The lawsuit, filed last December by Virginians for Responsible Energy and 14 residents of Botetourt and Rockbridge counties, asserts that the DEQ permit should be vacated because the agency cut corners in a process that ignored the adverse impacts of building turbines more than 600 feet tall along a remote county ridgeline.
Friday’s hearing did not address the merits of the case, instead focusing on several defenses raised by DEQ and Apex on procedural grounds.
Robert Loftin, a Richmond attorney who represents the clean energy company, told Branscom that the closest home of any of the petitioners was nearly two miles away from where the wind farm will stand on North Mountain. Some opponents live as far as 20 miles away.
“There is no one within miles of this project,” Loftin said.
To achieve standing in the case, the opponents must show that they own or occupy property within a close proximity of the wind farm, and that it would cause them “particularized” harm not felt by the larger public.
On the issue of proximity, the longest distance recognized by the Virginia Supreme Court between an alleged harm and an affected plaintiff is 2,000 feet, Loftin said.
But there have been no cases involving windmills that will be about twice the height of the Wells Fargo tower in downtown Roanoke. If completed, the Rocky Forge Wind project will be the first onshore wind farm in Virginia.
Evan Mayo, who represents the landowners, said that each one would be affected in different ways and to varying degrees.
Among the concerns: The wind farm would devalue nearby properties, spoil scenic views, create low-frequency noise that can lead to health problems, diminish wildlife and contaminate streams with sediment dislodged by the clearing of the mountain ridge.
An amended permit approved by DEQ, which allowed for fewer turbines but at a greater height that initially planned, will increase the rotor-swept area by nearly 40 percent, Mayo said.
After listening to two hours of arguments, Branscom said he was tempted to rule in favor of the wind farm on the issue of standing. But in allowing the case to move forward, he said he needed more information before making a decision.
The lawsuit is not the only hurdle for Apex, which has encountered numerous setbacks and delays since first proposing the wind farm in 2016. Most recently, the coronavirus pandemic caused a backlog in supplies needed for the wind farm and slowed its planning.
Botetourt County’s zoning administrator determined last month that the Charlottesville company was not eligible for a statewide extension of zoning deadlines for construction affected by COVID-19.
Because Apex missed a May 26 deadline for a site plan to be approved by the county, a special exception permit granted by the board of supervisors last year had expired, the zoning administrator decided.
Apex has appealed that decision to the county Board of Zoning Appeals.
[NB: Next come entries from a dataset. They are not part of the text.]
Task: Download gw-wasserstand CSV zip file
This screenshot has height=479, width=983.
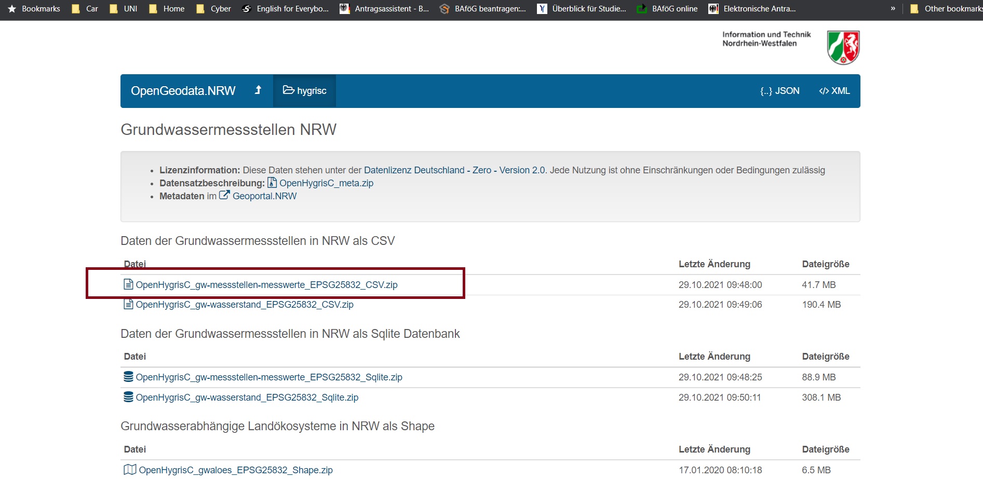Action: point(245,305)
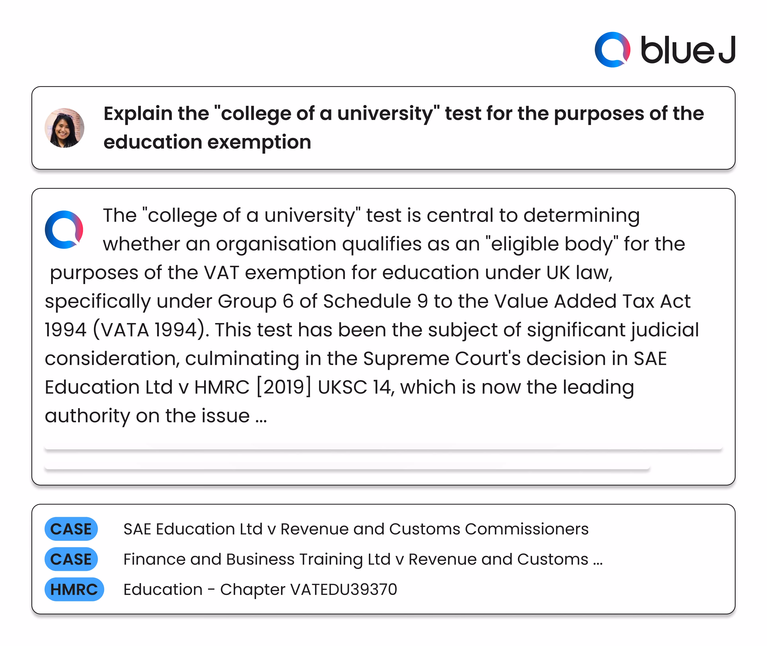Click the 'Value Added Tax Act' mention

[592, 301]
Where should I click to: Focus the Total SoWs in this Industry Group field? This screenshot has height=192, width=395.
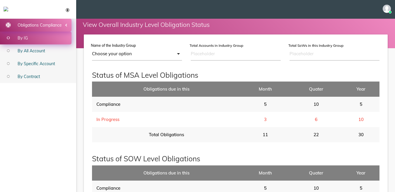(334, 54)
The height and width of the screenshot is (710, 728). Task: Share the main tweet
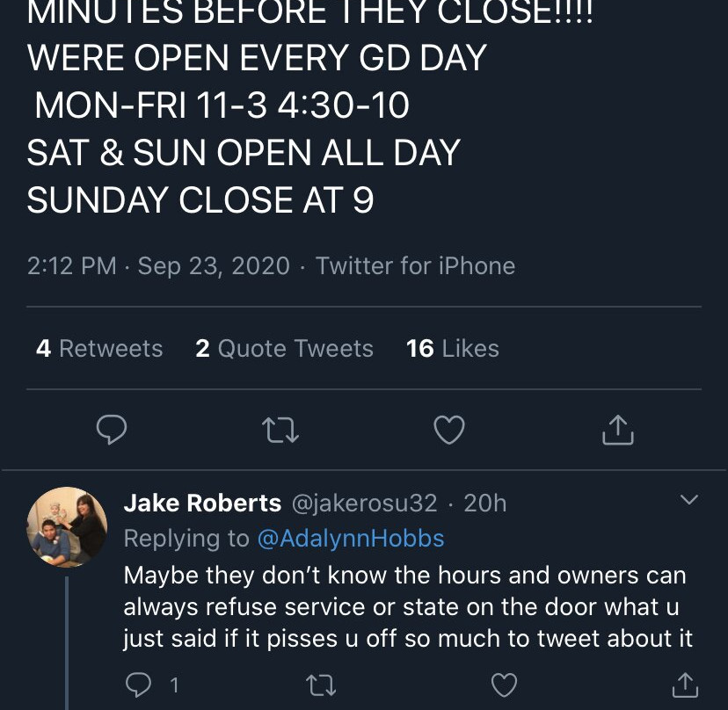pyautogui.click(x=618, y=430)
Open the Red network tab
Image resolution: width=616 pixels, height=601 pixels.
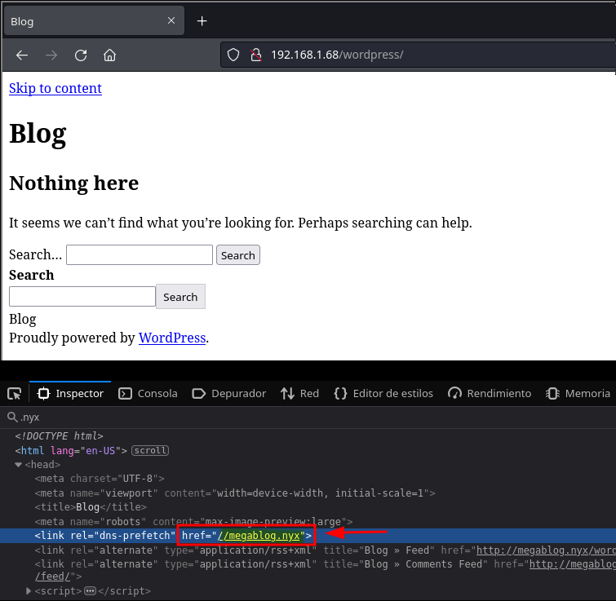[x=299, y=394]
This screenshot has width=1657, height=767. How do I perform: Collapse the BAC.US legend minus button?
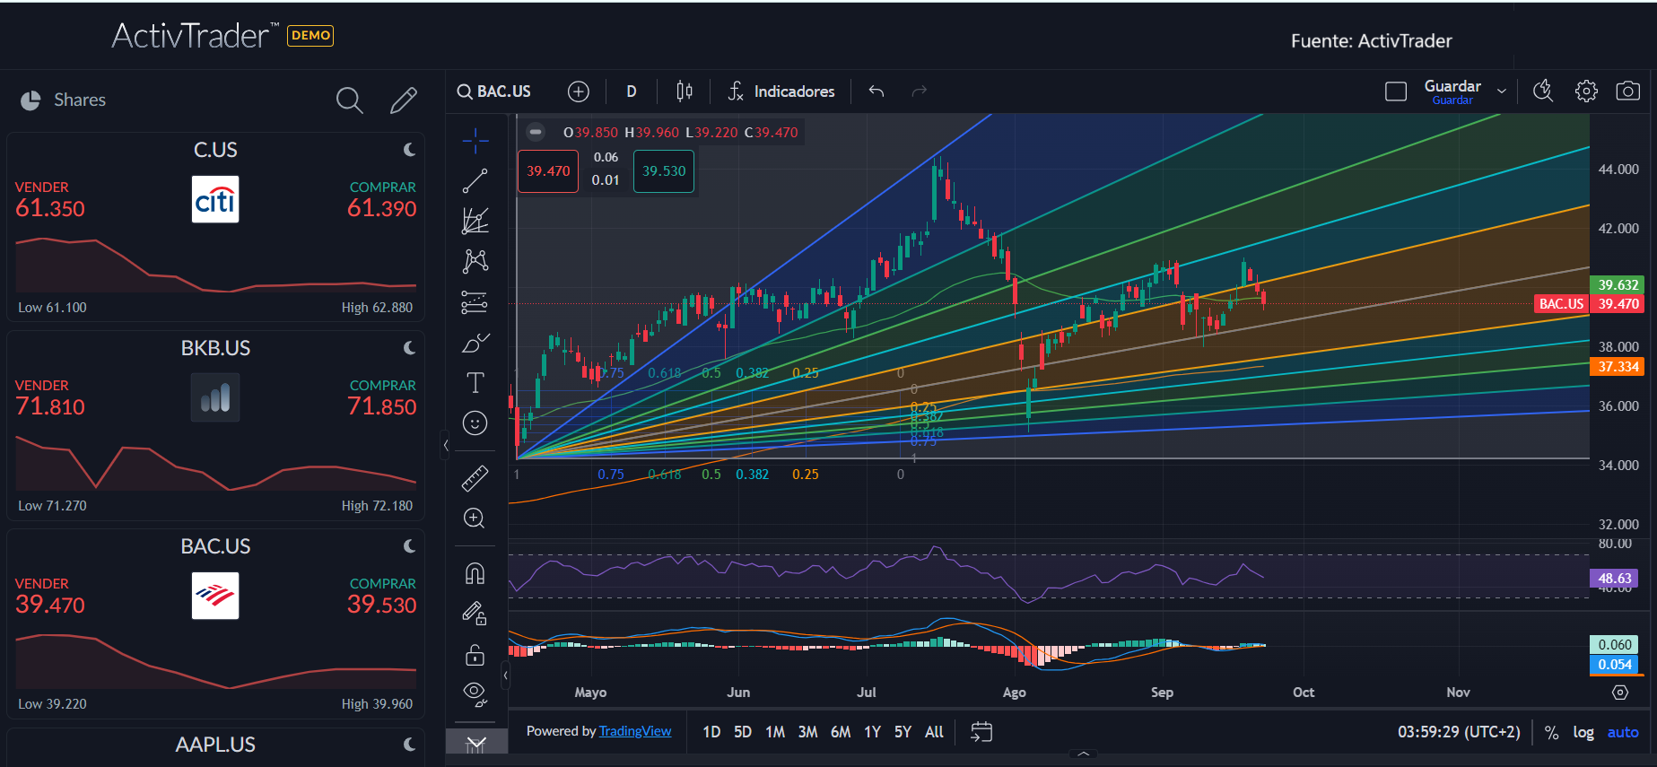(x=536, y=132)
While the number and height of the turbines has changed over the years, Apex’s latest plan calls for 14 turbines that will be 612 feet tall. The wind farm will be built on a nearly 8,000-acre rural tract about five miles northeast of Eagle Rock.
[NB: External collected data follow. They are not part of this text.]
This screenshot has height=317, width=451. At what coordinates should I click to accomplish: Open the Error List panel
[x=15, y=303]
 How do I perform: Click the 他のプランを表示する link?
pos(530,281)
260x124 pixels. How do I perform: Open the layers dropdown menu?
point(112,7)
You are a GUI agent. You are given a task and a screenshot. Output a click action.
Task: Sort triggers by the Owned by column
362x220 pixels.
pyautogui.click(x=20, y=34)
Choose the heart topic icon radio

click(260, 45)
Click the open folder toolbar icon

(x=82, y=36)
In their lawsuit, opponents argue that DEQ failed to address the risk that the turbines’ spinning blades – each one nearly as long as a football field – will pose to golden eagles that have been spotted soaring above North Mountain.
That and other shortcomings “make a powerful case that a well-funded energy company leaned on a state agency to push an error-filled, out of date, and fundamentally incomplete application through an unrefined DEQ fast-track process,” the lawsuit states.
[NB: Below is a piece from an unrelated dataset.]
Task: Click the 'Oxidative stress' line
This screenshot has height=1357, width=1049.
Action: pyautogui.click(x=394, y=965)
DEQ did find, however, that the wind farm would pose a risk to bats. There is a requirement that Apex turn the turbines off from dusk to dawn during the warmer months, when bats foraging for food are most likely to collide with turning windmill blades.
New laws in Virginia call for an accelerated transition from fossil fuels to renewable forms of energy, such as solar and wind.
But previous onshore wind farms proposed by other companies have failed to get off the ground in the region, and Apex’s uphill climb grew no easier on Friday.